Why storage is key to data-intensive workloads

Traditional architectures = performance bottlenecks


Sponsored It wasn’t too long ago, perhaps only a few years, when the most data-intensive workloads and the infrastructure required to run them effectively weren’t even on the radar for the average enterprise. That has swiftly changed as the volumes of data being retained by organisations have rocketed, and the tools needed to make sense of all that data, such as advanced analytics and AI, have a lot in common with HPC workloads.

High performance computing (HPC) is all about using compute power to solve the most complex and challenging problems in business, engineering and scientific research. It is a broad area taking in the most powerful supercomputers in the world at the high end, but for the most part involves systems that will be familiar to anyone involved with enterprise IT, though typically configured at a much larger scale.

The defining characteristic of these emergent AI and analytics applications is that they involve very large data sets, often too large long for a single computer to easily crunch through it all. You could build a bigger and more powerful computer, but a more realistic solution is to connect together multiple computers into a cluster and have them crunch through the problem in parallel. Additionally, the widespread adoption of GPU-based compute systems has further parallelized data analysis to gain additional acceleration.

This is the way that even the largest supercomputers are constructed today, made up of hundreds or even thousands of compute nodes connected together using high speed networking. Each node is essentially a server, similar to the servers in a corporate data centre, with many supercomputers using nodes built around processors from the Intel Xeon or NVIDIA Tesla families, for example.

Even with this amount of processing power, the datasets involved are often so large that they will not fit into memory all in one go.
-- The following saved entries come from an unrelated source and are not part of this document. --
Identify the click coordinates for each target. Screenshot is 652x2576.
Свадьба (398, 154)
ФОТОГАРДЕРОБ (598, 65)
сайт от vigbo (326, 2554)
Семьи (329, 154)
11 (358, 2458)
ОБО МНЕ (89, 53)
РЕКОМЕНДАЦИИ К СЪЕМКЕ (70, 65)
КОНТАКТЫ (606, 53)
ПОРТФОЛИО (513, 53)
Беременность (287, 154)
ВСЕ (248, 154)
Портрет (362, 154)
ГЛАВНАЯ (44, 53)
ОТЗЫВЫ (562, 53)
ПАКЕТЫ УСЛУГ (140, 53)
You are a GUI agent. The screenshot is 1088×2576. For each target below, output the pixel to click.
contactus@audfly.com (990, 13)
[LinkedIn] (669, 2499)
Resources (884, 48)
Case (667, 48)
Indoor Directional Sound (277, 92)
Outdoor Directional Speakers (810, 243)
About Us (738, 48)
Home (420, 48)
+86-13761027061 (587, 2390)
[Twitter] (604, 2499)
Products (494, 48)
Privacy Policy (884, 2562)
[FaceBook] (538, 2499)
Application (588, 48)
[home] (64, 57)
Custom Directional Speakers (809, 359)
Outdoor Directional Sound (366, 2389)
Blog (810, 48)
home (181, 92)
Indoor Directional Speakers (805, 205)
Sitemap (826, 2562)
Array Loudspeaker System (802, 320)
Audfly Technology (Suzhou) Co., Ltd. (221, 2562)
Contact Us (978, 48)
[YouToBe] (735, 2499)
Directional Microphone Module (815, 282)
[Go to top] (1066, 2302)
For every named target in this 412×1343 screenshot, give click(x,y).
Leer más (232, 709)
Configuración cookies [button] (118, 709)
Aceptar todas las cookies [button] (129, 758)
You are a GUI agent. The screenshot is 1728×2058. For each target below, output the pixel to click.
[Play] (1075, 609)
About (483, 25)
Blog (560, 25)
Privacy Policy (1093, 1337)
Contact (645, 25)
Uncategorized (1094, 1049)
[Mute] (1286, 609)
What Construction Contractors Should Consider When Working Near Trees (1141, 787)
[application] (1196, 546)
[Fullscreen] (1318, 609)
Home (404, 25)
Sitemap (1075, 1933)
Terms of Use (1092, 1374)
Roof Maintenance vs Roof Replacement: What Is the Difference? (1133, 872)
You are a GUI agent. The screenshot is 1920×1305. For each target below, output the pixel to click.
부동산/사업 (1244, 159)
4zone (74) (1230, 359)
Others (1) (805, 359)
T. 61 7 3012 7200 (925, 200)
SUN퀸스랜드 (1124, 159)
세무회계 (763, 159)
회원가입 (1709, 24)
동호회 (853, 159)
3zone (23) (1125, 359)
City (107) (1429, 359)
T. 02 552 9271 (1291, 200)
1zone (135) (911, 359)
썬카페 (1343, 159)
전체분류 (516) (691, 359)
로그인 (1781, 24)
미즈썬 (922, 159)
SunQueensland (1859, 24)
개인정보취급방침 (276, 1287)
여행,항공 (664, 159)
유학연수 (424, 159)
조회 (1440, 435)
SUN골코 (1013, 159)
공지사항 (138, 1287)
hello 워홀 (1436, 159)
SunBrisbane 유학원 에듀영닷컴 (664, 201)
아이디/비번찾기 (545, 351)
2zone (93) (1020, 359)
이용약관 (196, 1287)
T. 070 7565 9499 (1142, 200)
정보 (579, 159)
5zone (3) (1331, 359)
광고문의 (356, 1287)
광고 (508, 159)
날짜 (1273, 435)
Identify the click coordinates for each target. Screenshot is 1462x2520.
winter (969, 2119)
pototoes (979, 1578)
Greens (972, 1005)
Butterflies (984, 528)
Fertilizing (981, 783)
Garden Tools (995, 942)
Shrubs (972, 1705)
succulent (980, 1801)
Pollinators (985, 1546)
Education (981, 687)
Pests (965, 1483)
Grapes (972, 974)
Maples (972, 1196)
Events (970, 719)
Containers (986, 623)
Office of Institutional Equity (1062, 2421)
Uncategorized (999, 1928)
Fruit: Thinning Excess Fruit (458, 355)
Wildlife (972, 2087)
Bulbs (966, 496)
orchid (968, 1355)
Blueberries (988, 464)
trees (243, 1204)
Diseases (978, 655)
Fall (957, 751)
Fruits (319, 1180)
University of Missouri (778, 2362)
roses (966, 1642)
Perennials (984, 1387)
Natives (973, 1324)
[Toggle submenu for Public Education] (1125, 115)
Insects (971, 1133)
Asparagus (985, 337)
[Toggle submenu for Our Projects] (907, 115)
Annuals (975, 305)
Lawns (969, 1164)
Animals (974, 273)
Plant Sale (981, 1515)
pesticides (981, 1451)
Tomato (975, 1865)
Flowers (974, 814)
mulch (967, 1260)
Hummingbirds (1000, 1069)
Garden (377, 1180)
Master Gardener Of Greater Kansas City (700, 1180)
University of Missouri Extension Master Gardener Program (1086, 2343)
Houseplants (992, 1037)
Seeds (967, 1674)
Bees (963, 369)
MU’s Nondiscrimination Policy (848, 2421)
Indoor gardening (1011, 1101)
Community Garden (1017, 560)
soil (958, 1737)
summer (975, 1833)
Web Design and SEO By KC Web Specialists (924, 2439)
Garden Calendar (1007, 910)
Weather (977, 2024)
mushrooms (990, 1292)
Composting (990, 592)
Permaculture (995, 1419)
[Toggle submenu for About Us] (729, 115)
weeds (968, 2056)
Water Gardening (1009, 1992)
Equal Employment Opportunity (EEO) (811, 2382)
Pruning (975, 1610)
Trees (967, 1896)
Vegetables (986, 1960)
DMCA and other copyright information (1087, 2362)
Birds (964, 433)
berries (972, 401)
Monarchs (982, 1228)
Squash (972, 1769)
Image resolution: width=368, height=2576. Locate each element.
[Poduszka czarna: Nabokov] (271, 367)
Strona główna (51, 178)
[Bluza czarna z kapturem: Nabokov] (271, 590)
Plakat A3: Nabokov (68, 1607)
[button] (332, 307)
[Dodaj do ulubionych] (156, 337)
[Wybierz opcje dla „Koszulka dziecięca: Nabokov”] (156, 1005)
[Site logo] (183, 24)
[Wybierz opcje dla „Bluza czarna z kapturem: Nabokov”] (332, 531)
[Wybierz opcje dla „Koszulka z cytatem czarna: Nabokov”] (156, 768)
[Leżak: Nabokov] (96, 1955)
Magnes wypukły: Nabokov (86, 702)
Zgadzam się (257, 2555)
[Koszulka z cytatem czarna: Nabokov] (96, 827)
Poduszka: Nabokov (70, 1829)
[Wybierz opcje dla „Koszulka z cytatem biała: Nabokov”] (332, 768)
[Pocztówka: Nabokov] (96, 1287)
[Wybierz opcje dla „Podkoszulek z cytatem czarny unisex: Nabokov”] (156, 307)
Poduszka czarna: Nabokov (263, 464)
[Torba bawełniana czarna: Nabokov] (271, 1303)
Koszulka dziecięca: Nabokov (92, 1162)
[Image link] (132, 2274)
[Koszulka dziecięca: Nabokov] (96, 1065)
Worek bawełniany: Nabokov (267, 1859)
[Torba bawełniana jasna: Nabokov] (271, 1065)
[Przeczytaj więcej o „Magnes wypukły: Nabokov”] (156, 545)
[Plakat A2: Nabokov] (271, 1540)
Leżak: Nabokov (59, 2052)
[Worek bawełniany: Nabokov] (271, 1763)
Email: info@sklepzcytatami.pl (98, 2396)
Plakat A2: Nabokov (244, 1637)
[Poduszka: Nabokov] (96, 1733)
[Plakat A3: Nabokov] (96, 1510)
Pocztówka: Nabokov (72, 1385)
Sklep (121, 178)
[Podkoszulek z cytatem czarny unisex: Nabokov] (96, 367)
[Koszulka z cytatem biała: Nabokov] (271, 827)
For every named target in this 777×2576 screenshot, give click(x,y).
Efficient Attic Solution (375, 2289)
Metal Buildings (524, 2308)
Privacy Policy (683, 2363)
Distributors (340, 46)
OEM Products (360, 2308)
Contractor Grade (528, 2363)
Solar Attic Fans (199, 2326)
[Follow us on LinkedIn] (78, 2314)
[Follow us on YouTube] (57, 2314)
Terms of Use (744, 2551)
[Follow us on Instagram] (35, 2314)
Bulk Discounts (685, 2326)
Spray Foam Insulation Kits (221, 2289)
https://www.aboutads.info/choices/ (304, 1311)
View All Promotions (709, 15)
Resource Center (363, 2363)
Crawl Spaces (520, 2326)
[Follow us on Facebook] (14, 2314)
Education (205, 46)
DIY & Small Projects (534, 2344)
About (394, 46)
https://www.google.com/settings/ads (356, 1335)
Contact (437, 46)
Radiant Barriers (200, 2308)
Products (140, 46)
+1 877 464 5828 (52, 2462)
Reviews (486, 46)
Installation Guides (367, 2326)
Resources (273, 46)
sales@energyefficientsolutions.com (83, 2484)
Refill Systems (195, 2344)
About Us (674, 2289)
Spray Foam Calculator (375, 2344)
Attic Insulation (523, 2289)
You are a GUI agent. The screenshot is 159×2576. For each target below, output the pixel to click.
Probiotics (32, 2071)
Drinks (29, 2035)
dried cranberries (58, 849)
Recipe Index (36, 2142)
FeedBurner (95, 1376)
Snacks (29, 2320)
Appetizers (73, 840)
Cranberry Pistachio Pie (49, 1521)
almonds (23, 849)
In many applications, the compute nodes have to be continuously fed data from the storage subsystem, with the results being periodically written back to storage.

This means that for data-intensive workloads, the storage subsystem plays a vital part in delivering the required performance level, even more so than is the case with other applications, such as traditional enterprise workloads.

Why new workloads need different storage

Traditionally, enterprise storage has been delivered through shared network storage such as a file server or a specialised network attached storage (NAS) appliance. More mission-critical workloads, such as customer relationship management (CRM) or even email, typically rely on a database for storage, and that database will be running on a cluster of servers backed by a storage area network (SAN).

When it comes to unstructured data, a file system is the better choice because of the need to search data easily. Organisations might be tempted to rely on existing file server or NAS systems, but while these are perfectly adequate for traditional enterprise workloads, they may not be up to the job when it comes to the scale required for processing large data sets.

As the name implies, a NAS at its simplest is largely a box filled with drives and network connectivity so the storage capacity of those drives can be shared. The drawback of this is that the controller inside the NAS, which manages the drives and presents a file system to the network, effectively becomes a single point of failure for the entire infrastructure.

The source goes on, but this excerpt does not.